|STITTELAAR, KOERT - Viroclinics Biosciences Bv|
|LACOMBE, VALERIE - Merial Sas Research & Development|
|VAN LAVIEREN, ROB - Viroclinics Biosciences Bv|
|VAN AMERONGEN, GEERT - Viroclinics Biosciences Bv|
|SIMON, JAMES - Viroclinics Biosciences Bv|
|COZETTE, VALERIE - Merial Sas Research & Development|
|POULET, HERVE - Merial Sas Research & Development|
|OSTERHAUS, ALBERT - Erasmus University|
Submitted to: Vaccine
Publication Type: Peer Reviewed Journal
Publication Acceptance Date: 5/11/2010
Publication Date: 7/12/2010
Citation: Stittelaar, K.J., Lacombe, V., Van Lavieren, R., Van Amerongen, G., Simon, J., Cozette, V., Swayne, D.E., Poulet, H., Osterhaus, A.D. 2010. Cross-cloade immunity in cats vaccinated with a canarypox-vectored avian influenza vaccine. Vaccine. 28(31):4970-4976.
Interpretive Summary: Cats are susceptible to H5N1 high pathogenicity avian influenza (HPAI) virus. A biotechnologically advanced vaccine, a recombinant canary poxvirus vaccine with H5 avian influenza hemagglutinin gene, was developed and tested in house cats against two H5N1 HPAI viruses. The vaccine protected the cats against mortality, reduced severity of lung changes, and decreased challenge virus growth and shedding. This vaccine protected cats against H5N1 HPAI virus challenges and could reduce the risk of virus transmission.

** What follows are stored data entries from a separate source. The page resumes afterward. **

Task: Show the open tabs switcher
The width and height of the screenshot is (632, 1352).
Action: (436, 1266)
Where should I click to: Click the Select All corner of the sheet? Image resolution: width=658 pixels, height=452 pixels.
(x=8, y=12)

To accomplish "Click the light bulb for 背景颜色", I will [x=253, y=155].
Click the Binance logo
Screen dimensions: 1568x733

Technical Abstract: Several felid species have been shown to be susceptible to infection with highly pathogenic avian influenza (HPAI) viruses of the H5N1 subtype. Infection of felids by H5N1 HPAI virus is often fatal, and cat-to-cat transmission has been documented. Domestic cats may then be involved in the transmission of infection to other animals, but also to humans. A particular concern is the hypothetical role of the cat in the adaptation of the virus to mammalian species, thus increasing the pandemic risk. Therefore, the development of a HPAI vaccine for domestic cats should be considered a veterinary and also a public health priority. Here we show that vaccination of cats with a recombinant canarypox (ALVAC) virus, expressing the hemagglutinin (HA) of influenza virus A/chicken/Indonesia/03 (H5N1) confers protection against challenge infection with two antigenically distinct H5N1 virus isolates from humans. Despite low hemagglutination inhibiting (HI) antibody titers at the time of challenge, all vaccinated cats were protected against mortality and had reduced histopathological changes in the lungs. Importantly, viral shedding was reduced in vaccinated cats as compared to controls. Since the recombinant canarypox (ALVAC) virus not only protected cats against homologous and heterologous H5N1 HPAI virus challenges, it may be concluded that vaccination of cats could reduce the risk of viral transmission.